If Clegg and the Lib-Dems decide now to back out of any agreement with the Conservatives to join a coalition of losers, they must surely realise that there will be severe consequences from the electorate at the next general election which will not be far away. With Brown deliberately throwing a spanner in the works by announcing his intention to resign as Labour leader (in September) he is offering the Liberal Democrats a path to join Labour in government. It is quite clear that we would then be governed for a while longer with Gordon Brown remaining as Prime Minister after an election in which he led his party to the worst results in decades losing vote share down to the level of the Michael Foot years, and losing almost a hundred Labour seats. It is inconceivable that the voters will accept him remaining in office propped up by Nick Clegg only to be replaced by yet another Labour leader who didn’t face the judgement of the electorate. The situation would be obscene.

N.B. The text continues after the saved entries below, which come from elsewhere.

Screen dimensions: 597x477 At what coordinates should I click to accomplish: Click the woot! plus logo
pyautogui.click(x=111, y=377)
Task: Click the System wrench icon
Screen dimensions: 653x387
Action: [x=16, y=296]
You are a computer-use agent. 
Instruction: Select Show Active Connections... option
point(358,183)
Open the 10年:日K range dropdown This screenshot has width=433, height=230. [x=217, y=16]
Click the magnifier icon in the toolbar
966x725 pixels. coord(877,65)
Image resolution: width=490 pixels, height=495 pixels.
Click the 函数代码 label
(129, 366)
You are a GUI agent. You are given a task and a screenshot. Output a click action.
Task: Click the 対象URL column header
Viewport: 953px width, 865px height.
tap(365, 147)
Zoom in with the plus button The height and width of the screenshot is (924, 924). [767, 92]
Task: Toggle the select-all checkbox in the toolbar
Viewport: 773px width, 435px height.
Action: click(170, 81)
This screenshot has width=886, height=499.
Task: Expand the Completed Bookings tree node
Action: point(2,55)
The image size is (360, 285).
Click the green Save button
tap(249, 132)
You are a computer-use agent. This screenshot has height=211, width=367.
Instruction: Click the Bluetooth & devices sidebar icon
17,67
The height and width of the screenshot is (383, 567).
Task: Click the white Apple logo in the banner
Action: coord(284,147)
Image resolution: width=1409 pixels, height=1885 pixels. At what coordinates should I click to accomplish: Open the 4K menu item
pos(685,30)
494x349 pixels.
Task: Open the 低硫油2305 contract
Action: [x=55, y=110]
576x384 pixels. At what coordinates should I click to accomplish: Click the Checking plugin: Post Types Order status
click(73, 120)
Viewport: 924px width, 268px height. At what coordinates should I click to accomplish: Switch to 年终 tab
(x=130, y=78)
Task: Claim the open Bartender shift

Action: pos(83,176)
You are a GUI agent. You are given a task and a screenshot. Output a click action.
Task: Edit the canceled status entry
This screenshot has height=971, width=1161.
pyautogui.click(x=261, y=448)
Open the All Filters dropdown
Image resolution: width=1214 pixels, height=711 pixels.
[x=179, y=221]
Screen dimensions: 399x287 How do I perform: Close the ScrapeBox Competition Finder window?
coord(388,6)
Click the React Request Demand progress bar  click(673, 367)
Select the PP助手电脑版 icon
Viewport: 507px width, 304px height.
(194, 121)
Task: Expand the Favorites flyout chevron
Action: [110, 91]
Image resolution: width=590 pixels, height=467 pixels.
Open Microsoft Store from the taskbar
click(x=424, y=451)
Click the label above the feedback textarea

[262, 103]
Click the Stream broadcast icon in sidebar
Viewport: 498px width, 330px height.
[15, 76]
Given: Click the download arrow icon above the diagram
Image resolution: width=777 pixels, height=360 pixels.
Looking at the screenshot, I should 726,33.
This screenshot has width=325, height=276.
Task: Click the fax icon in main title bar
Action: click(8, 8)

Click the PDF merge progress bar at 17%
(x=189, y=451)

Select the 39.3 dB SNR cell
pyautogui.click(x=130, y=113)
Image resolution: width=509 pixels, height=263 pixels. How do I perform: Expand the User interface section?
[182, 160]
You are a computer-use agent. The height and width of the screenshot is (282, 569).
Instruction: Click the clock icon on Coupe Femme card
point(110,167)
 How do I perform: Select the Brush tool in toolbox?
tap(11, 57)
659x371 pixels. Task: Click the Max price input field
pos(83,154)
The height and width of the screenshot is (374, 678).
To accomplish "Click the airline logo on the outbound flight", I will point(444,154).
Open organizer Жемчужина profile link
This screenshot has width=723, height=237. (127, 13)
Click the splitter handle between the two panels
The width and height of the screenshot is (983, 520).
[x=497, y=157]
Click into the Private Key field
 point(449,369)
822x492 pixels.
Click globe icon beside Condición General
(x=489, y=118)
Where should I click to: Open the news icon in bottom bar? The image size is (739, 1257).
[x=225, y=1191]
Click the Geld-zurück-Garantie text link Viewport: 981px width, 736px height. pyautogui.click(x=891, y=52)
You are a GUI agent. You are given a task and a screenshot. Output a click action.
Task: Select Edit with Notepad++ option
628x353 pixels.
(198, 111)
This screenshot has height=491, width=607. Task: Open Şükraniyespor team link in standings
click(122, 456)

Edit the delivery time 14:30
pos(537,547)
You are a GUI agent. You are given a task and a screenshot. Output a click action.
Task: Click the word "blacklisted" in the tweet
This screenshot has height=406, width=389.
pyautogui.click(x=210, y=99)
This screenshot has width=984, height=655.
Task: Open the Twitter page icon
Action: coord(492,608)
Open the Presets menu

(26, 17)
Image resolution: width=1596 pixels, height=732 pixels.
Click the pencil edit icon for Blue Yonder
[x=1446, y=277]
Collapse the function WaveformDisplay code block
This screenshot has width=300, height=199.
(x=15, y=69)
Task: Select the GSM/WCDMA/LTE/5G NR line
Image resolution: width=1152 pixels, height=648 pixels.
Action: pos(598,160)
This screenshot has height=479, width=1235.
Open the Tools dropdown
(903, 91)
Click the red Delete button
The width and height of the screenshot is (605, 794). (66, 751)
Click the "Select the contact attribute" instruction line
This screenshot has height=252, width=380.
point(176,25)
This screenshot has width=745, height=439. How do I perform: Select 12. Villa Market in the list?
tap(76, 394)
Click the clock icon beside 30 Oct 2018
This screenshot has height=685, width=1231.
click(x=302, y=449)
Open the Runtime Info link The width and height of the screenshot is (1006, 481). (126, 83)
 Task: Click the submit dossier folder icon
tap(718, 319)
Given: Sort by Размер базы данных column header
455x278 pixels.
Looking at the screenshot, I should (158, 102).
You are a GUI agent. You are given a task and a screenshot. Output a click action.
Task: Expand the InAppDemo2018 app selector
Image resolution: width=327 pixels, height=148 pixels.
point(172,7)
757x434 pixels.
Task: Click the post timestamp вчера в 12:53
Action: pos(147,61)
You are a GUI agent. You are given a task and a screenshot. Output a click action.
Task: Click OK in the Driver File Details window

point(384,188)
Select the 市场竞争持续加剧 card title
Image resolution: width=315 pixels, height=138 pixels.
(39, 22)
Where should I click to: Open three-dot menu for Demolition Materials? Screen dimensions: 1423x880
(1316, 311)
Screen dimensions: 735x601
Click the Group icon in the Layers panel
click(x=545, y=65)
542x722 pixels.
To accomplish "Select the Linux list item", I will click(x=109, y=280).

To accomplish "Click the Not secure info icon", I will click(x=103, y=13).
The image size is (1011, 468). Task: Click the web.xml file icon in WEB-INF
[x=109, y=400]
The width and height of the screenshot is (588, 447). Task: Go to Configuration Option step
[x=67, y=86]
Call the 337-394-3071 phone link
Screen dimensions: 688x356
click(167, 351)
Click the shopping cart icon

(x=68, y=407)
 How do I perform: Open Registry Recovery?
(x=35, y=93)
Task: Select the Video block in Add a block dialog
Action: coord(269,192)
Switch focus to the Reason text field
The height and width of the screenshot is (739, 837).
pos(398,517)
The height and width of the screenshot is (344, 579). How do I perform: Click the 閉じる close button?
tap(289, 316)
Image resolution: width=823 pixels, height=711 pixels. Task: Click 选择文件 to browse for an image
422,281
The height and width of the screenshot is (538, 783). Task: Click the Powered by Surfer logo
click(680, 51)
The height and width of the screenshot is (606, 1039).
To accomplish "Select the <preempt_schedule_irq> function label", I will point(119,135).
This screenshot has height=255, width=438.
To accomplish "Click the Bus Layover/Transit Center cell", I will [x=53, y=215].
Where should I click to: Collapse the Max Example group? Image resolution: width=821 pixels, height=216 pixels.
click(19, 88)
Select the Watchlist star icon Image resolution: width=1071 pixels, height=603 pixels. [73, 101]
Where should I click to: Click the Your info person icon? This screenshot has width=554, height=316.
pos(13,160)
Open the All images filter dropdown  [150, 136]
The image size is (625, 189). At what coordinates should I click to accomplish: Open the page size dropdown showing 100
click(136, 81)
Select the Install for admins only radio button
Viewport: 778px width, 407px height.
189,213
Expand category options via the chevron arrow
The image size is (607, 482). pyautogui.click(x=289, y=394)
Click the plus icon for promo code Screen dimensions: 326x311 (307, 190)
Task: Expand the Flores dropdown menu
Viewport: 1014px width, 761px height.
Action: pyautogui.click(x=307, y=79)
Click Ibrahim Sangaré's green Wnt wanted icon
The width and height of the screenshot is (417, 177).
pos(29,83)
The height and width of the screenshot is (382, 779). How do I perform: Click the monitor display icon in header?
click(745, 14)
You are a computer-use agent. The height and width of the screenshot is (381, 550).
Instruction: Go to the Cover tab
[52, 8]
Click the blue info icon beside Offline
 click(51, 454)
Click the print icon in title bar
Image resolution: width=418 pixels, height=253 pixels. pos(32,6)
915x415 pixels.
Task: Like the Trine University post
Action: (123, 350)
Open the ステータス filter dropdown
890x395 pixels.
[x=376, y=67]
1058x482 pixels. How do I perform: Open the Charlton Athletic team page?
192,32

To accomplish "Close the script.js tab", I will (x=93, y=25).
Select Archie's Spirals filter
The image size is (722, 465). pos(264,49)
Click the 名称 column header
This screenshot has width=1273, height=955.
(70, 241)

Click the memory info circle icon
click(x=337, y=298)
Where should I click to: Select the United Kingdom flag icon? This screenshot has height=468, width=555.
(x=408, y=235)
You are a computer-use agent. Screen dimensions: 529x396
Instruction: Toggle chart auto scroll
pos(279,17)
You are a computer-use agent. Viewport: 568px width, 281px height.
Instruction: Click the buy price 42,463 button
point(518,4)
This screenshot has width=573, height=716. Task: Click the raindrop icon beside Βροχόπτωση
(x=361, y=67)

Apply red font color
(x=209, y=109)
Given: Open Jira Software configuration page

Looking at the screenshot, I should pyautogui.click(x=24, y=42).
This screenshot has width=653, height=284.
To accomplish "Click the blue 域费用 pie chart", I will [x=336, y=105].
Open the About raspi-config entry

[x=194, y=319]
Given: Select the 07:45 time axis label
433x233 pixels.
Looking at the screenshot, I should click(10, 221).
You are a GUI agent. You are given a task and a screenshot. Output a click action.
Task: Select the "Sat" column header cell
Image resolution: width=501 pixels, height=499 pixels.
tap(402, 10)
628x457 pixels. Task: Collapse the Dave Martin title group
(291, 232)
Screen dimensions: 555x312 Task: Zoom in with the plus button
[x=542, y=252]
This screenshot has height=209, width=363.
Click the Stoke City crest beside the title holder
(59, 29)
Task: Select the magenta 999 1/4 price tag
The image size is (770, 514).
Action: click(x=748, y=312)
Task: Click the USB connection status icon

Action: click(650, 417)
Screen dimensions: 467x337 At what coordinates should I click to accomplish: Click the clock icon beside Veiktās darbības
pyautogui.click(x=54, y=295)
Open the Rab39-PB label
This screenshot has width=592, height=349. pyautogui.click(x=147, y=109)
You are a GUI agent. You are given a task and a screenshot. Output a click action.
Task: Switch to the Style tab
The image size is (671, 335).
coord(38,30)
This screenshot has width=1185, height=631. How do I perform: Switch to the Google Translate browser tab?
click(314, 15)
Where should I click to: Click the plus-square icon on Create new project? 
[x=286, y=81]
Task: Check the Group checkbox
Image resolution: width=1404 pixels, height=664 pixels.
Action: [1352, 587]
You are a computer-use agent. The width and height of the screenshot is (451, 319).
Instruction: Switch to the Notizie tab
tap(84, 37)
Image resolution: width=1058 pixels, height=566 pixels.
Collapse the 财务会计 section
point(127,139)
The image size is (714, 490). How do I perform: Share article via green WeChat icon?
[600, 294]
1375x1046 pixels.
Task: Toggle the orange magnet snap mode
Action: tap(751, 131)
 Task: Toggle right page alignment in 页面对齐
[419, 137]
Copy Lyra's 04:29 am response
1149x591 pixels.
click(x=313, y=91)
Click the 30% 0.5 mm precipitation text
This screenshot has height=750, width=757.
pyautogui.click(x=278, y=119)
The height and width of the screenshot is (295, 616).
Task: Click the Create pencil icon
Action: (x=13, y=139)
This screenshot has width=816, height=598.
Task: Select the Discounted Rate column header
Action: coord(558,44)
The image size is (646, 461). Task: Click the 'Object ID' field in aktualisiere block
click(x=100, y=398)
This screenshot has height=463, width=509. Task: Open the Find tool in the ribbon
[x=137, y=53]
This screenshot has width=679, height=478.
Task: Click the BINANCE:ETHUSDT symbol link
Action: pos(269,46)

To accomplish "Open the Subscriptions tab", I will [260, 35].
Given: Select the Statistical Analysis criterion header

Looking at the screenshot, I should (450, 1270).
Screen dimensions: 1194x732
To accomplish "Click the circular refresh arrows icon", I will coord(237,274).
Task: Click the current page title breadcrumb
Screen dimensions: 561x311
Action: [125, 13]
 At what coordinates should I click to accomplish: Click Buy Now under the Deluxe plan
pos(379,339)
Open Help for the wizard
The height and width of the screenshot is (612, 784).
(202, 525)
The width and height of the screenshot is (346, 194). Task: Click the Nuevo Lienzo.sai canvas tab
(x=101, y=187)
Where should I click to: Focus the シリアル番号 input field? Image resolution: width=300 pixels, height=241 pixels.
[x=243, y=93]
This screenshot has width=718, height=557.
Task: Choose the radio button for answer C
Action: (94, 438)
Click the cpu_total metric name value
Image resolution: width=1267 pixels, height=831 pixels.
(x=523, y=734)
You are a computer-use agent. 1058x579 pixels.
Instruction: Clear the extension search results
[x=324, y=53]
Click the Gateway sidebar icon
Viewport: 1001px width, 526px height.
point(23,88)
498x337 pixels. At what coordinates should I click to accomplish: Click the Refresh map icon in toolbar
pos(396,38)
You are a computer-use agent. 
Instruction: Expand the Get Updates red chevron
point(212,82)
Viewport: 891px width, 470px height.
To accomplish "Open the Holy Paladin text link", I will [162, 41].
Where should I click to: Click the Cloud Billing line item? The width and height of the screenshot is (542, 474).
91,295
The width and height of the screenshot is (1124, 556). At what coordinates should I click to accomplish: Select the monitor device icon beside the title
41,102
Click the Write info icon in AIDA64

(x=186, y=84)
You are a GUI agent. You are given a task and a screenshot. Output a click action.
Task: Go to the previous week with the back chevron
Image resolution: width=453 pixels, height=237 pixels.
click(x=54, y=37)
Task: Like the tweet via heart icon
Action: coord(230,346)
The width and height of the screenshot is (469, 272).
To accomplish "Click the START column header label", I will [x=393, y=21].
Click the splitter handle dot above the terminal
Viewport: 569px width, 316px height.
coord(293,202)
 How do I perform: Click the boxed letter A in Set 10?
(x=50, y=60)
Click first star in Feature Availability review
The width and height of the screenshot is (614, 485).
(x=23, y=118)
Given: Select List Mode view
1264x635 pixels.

Let’s hope that Nick Clegg sees the obscenity in this scenario, and lets hope that he understands that if events move in that direction his loss of six seats last week will pale into insignificance compared to the losses his party will suffer at the next election!
The whole drawn out affair of traded deals done in the back rooms of Admiralty House or the Cabinet Office are proving to be a great advert for why we DON’T need proportional representation, the stable government that we need would not be delivered as policy after policy would have to be traded away by one side or another. Just what would be the point of writing a manifesto and presenting it to the voters at an election if half of it was to be scrapped in Monopoly style horse trading a couple of weeks later. This would NOT be the way to improve the level of trust between politicians and the public.
I understand that the Conservatives have now offered a referendum on sort of PR system to the Lib Dems, I hope they draw a line and say no more, no further – they are starting to make themselves look desperate.
I would rather The Queen invites David Cameron to form a minority government than carry on trying to find the “national interest” with players like Brown and Clegg who seem to be proving themselves to be the losers they were last week.